- **Text to read**:

For some time I had been keeping an eye out for a replacement and then in late 2009, after a couple of false starts, I found a nice looking 27 jewel 4006-7011 from June 1970 from a UK Ebay seller. When I received it however, it became clear that all was not well. Although the dial and handset were in superb condition and the movement looked clean and tidy, it was running catastrophically slow, had a rather poorly refinished case, a slack cannon pinion, a misaligned day wheel and the date wheel had a gungy brown line running along part of its outer edge.
Although by this point I had serviced a couple of 6309 movements, I had no experience with the 4006 movement and more importantly no spare parts to draw on and so at this point I thought I had best leave it to an expert and contacted a Bell-matic enthusiast who kindly agreed to service the movement. Before sending the watch off, I cleaned and refinished the case, removing the worst of the previous refinishing job. During this process I noticed that, although the crystal was new (a Sternkreuz), the tension ring was missing.
So off it went and within a couple of days I got a email reporting damage to the top of the screw on the gear that flicks the date and day over (the date finger). This had almost certainly been inflicted during a previous service by someone attempting to unscrew what is a left handed threaded screw anticlockwise. You can see the damage here:
(Photo credit: John Bentley)

- **Required task**: Decide whether each statement agrees with the watch passage above, answering yes or no and quoting the deciding words: (a) The watch came from a UK Ebay seller in late 2009. (b) The watch arrived without a crystal. (c) The writer had serviced 4006 movements before.

- **Source data**:
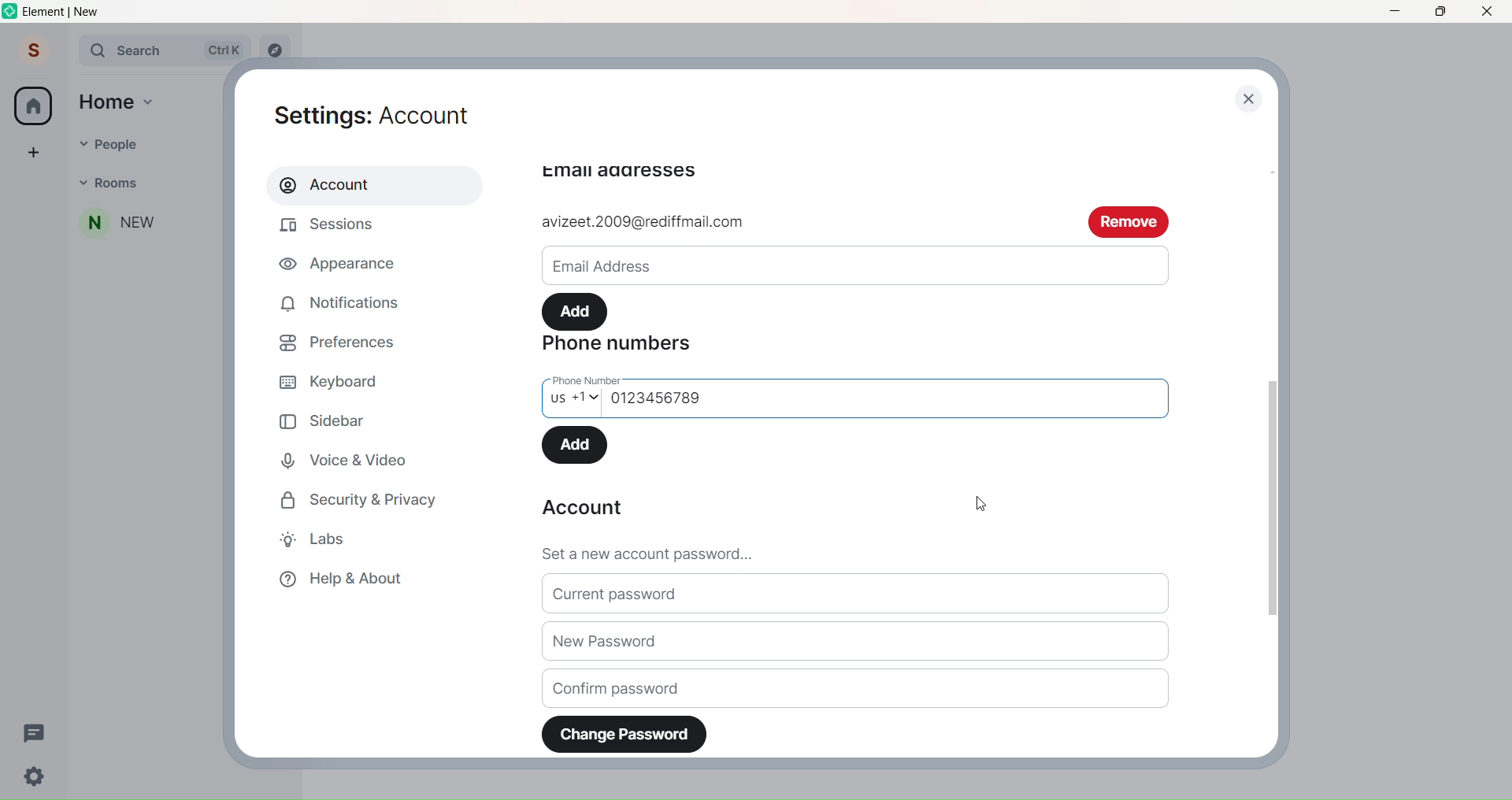 This screenshot has height=800, width=1512. Describe the element at coordinates (66, 52) in the screenshot. I see `Expand` at that location.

- **Finished task**:
(a) Yes: "in late 2009, after a couple of false starts, I found a nice looking 27 jewel 4006-7011 from June 1970 from a UK Ebay seller."
(b) No: "although the crystal was new (a Sternkreuz), the tension ring was missing."
(c) No: "I had no experience with the 4006 movement"